August, 2015:
Gordon’s Gin – Regency Liquors – The Half Note Club – Chattanooga, TN
This awning was full of mold an inch deep and the smell coming out of the building of both the Half Note Club and Regency Liquors indicated they were closed for a number of years.
For decades, Ninth Street was the hub of the black community, home to black-owned retail shops, nightclubs and businesses. Bessie Smith sang there as a child and teenager, and it attracted many of biggest black entertainers such as Ella Fitzgerald, Lena Horne and Nat “King” Cole, who would stay in the Martin Hotel. Clubs like the Whole Note and The Half Note were full of blues and jazz.
East Ninth Street was renamed M.L King Boulevard in 1981. – Chattanooga Now, March 2014
According to a thread in Old Bars, Chattanooga;
The Whole Note started out as a top of the line club for R&B entertainment and the Half Note was private for the who’s who’s in African American businessmen and politicians. Charles Bryant was the owner.
Wink – The Sassy One – Canada Dry – Sun Hotel – South Scranton, PA
Six weeks since the Sun went down, Scranton police Officer Jill Foley drove her cruiser through a silent South Side on patrol Wednesday night looking for some sign, any sign of crime. – Denis J. O’Malley – Times Tribune, July 3, 2011
Today, I was also looking for a sign on Cedar Avenue. I found several. Not the kind of signs for which Officer Jill Foley was looking. Apparently, this once bustling late-19th-century neighborhood is now safer and quieter since this hotel has closed. Reviews on Google for this hotel are hilarious.

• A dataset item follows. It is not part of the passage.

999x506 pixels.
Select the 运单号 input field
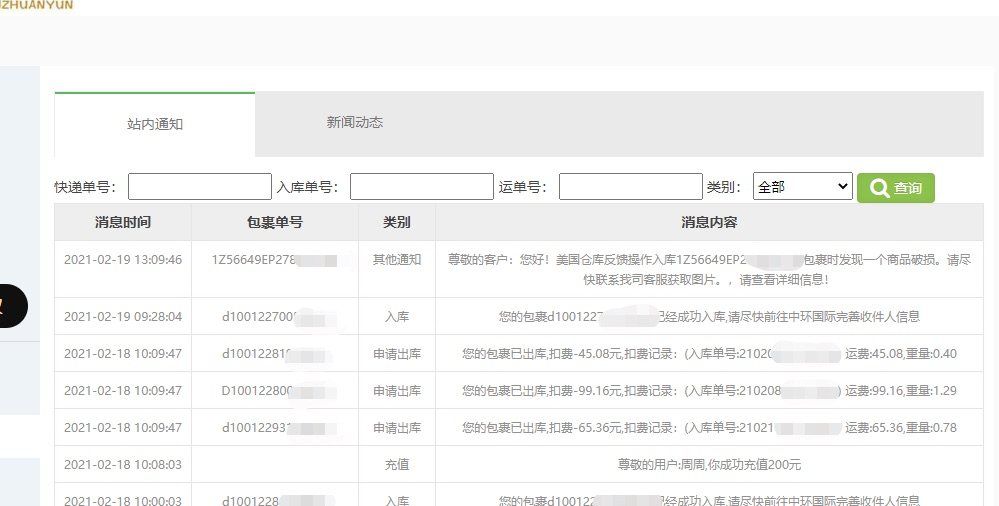pyautogui.click(x=630, y=187)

The guy in the front with the Harley-Davidson claims to have done the lettering on this sign “too many years ago to remember when.” Within one block, there were many signs of a previous life on Cedar Avenue that was not so nefarious and sleazy. The South Side, as it is called in Scranton, can use a comeback. But then again, so can the North Side and the Middle Side. Scranton has some great architectural and advertising remnant treasures which indicate it once had quite a hey-day. Like most of America’s cities, Scranton is waiting for a second wind.
“Get a POP POP tingle with Wink.” – Ann-Margret in a vintage 1960s Canada Dry Wink commercial.